Of the entries below, repeat exactly only those lines from the one containing "This screenshot has height=574, width=605." through the last line, with pictures omitted.

═════ Exercise input ═════

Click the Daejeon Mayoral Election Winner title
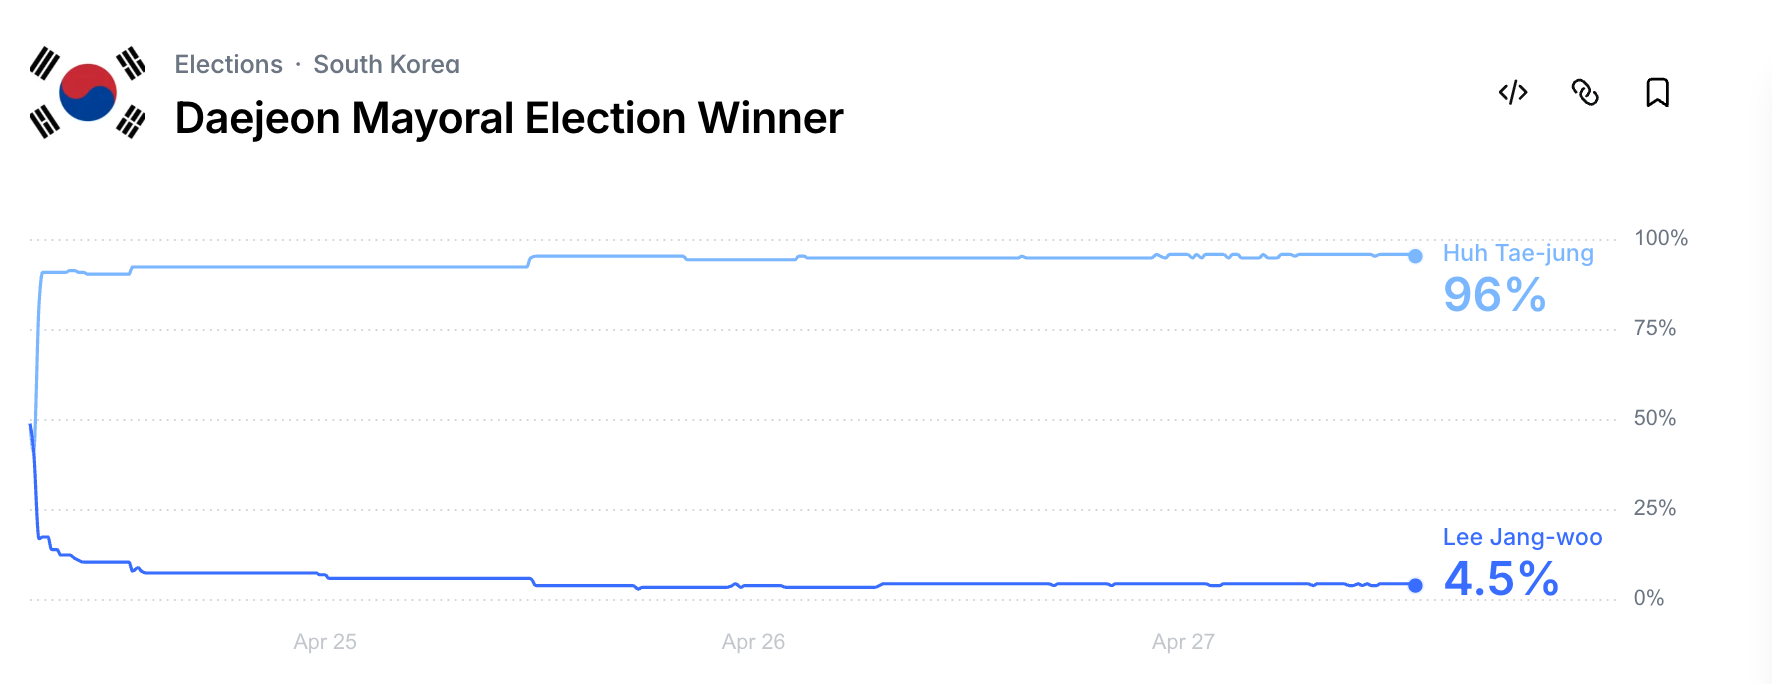This screenshot has height=684, width=1772. pos(508,118)
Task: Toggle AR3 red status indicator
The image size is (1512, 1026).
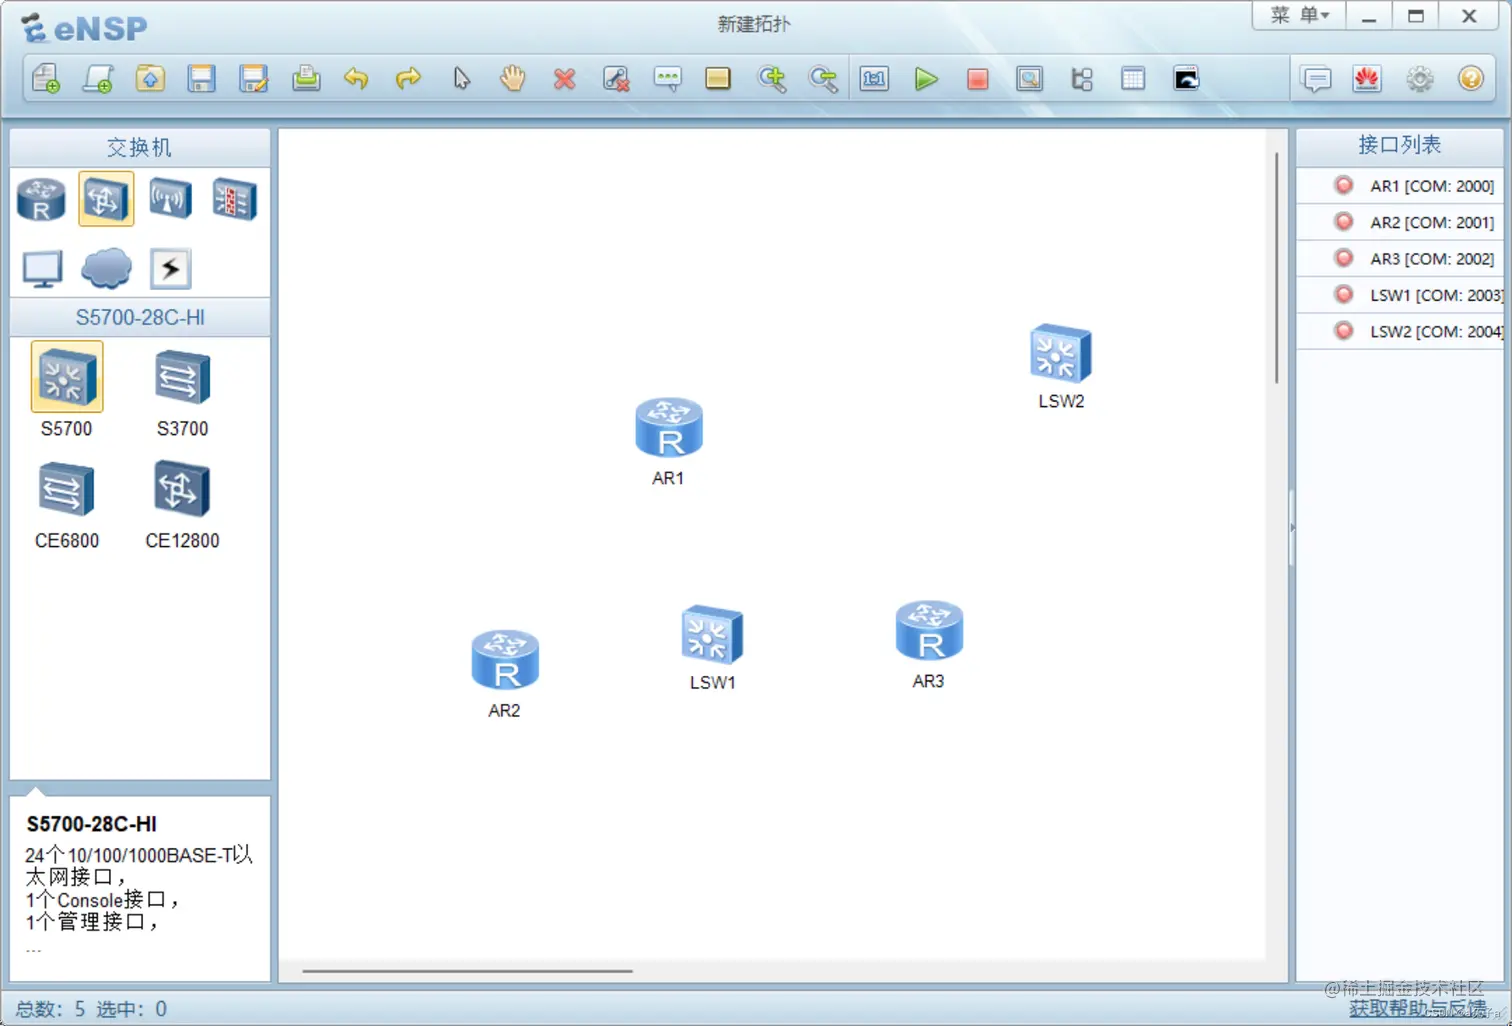Action: tap(1344, 258)
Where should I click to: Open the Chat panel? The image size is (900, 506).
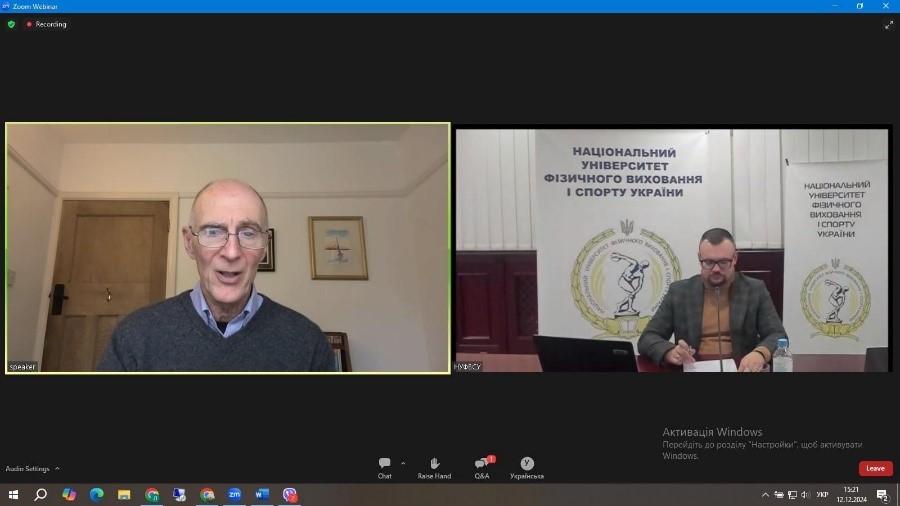[384, 467]
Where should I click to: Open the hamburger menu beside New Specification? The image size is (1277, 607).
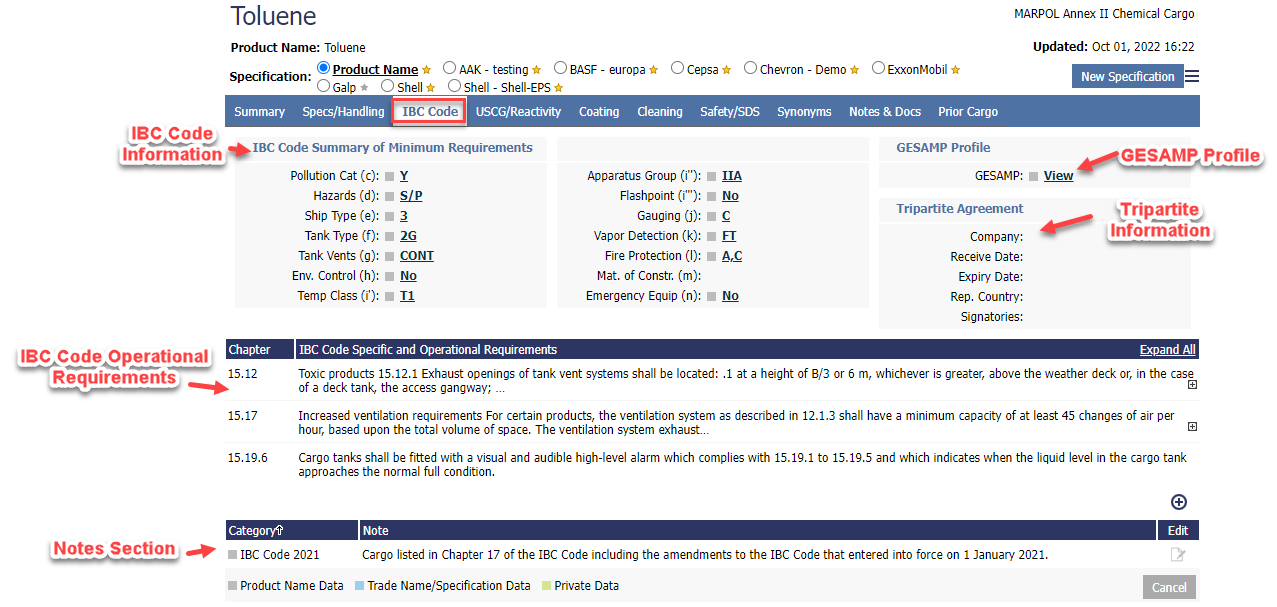click(1192, 77)
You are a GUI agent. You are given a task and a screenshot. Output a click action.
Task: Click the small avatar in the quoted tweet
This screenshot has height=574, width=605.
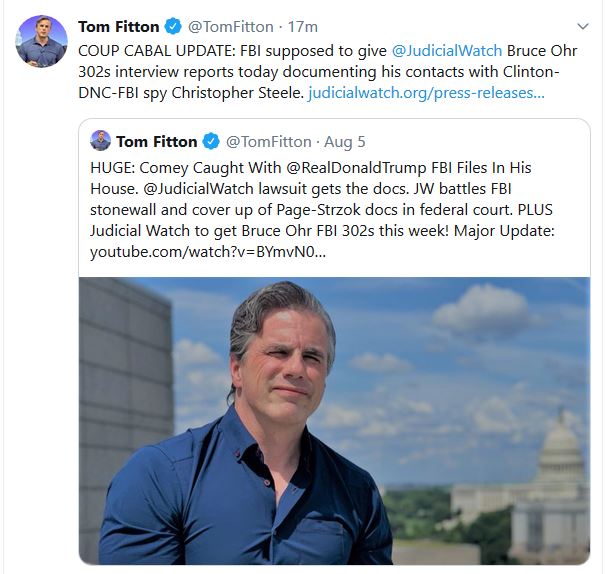pyautogui.click(x=100, y=140)
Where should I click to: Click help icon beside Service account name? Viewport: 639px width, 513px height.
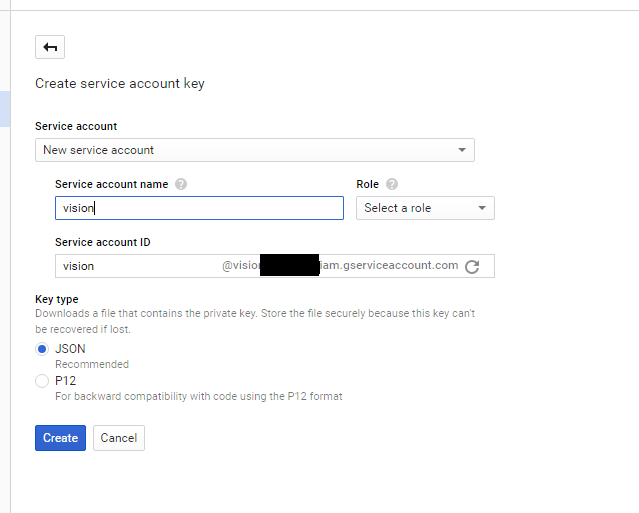click(180, 184)
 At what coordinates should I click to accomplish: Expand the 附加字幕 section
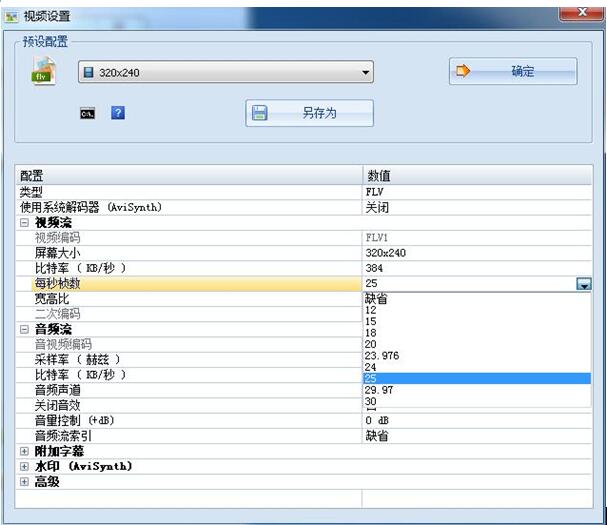click(24, 451)
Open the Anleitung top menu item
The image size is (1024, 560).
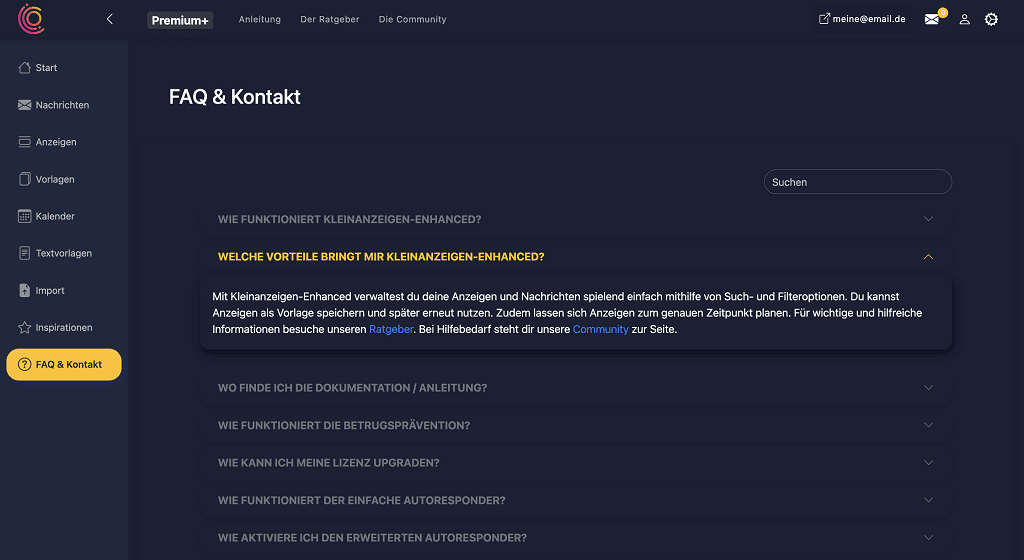pos(260,20)
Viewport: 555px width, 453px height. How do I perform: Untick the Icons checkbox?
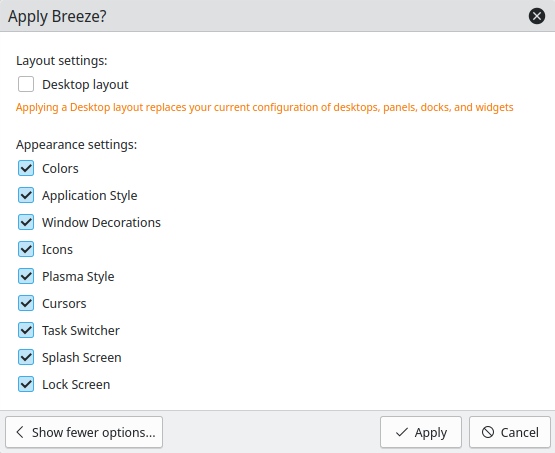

═════

* **Output of the exercise**
This screenshot has height=574, width=605.
pyautogui.click(x=100, y=140)
Where should I click to: Click help icon beside Service account name? Viewport: 639px width, 513px height.
click(180, 184)
 At what coordinates should I click to accomplish: Expand the 附加字幕 section
click(24, 451)
Open the Anleitung top menu item
The image size is (1024, 560).
pos(260,20)
Viewport: 555px width, 453px height. How do I perform: Untick the Icons checkbox?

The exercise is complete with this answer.